Hi @mihalicyn, how's your vacation? It's been ten days since we exchanged messages last time. I'm wondering when it's a suitable time for you to help me to debug on the hardware node? Thanks.
Hi @Aatrox00, I've returned from vacation :) All fine.

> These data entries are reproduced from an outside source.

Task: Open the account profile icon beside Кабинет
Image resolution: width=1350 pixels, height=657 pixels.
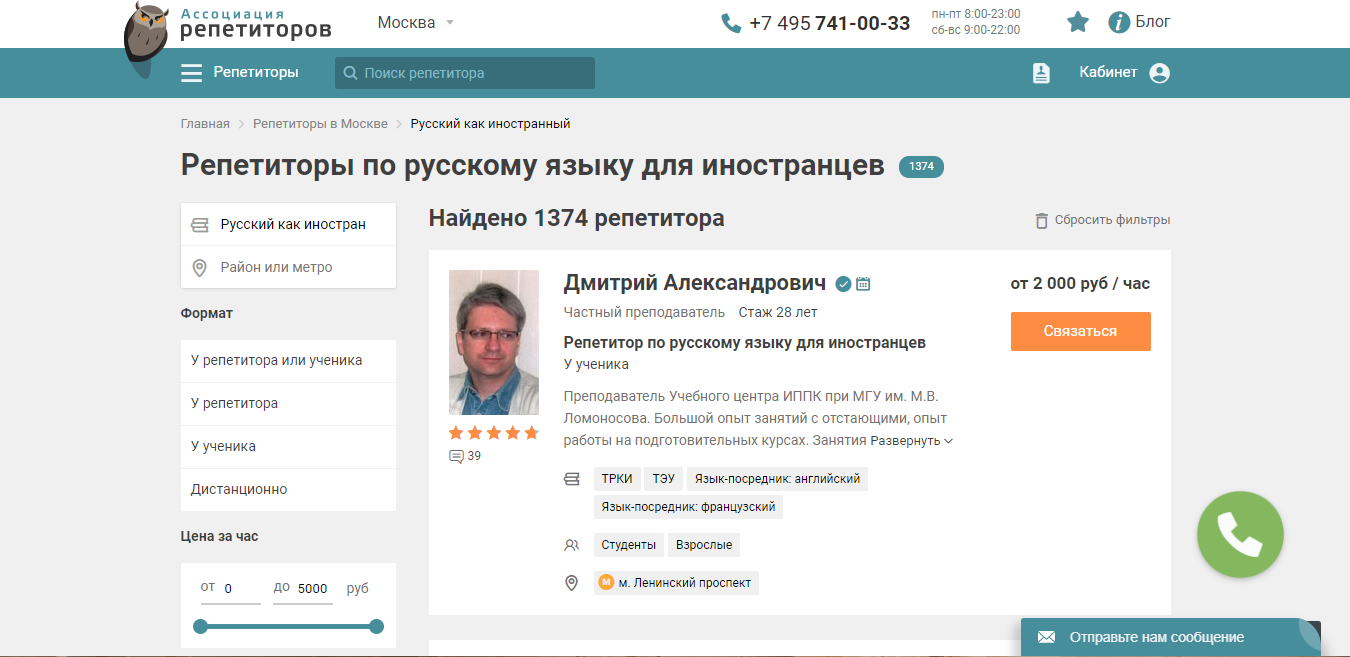Action: (x=1158, y=72)
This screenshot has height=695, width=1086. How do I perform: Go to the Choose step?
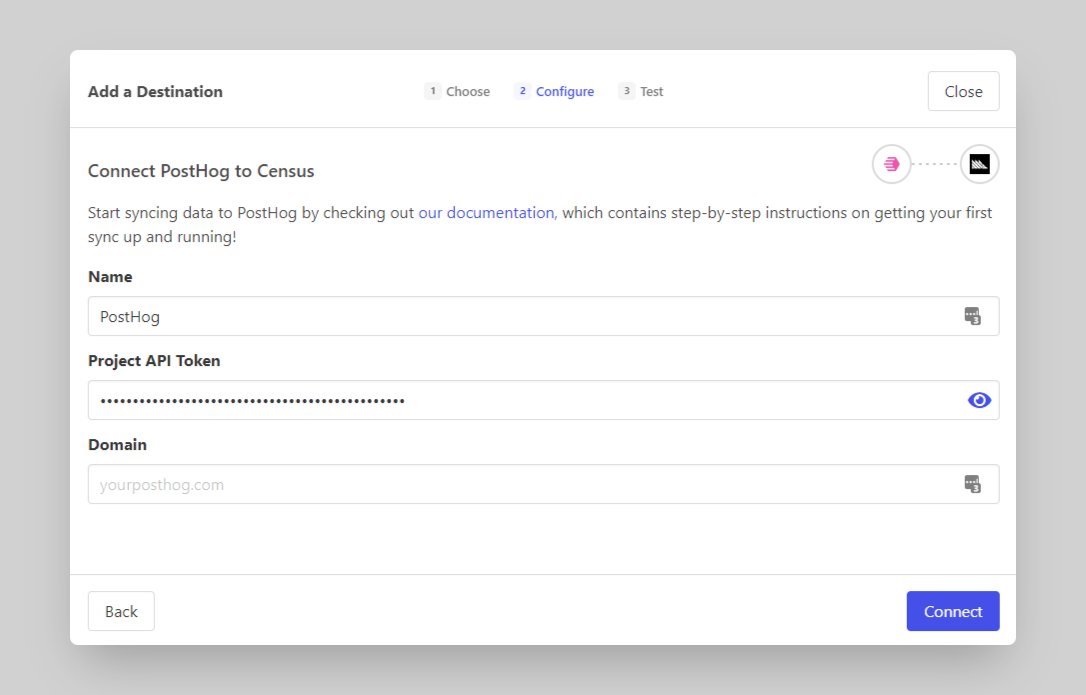457,92
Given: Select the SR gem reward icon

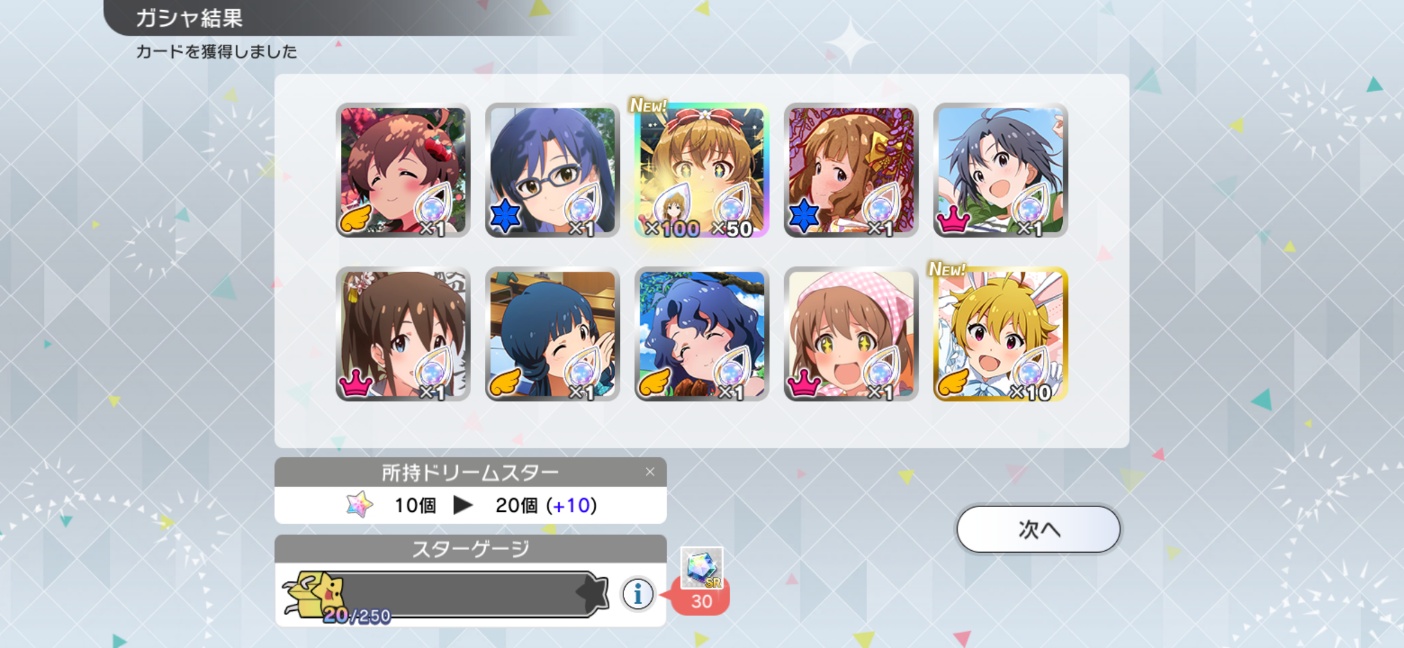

Sure, I'm ready to take a look. We can contact in our Gitter https://gitter.im/save-restore/CRIU or Google Hangouts, email and so on. My e-mail is [email protected] (google hangouts has the same address).
Thanks to @Aatrox00 for providing a working node.
I've managed to reproduce the issue and it looks like our MIPS support is don't work at all for loongson 3A4000 processors.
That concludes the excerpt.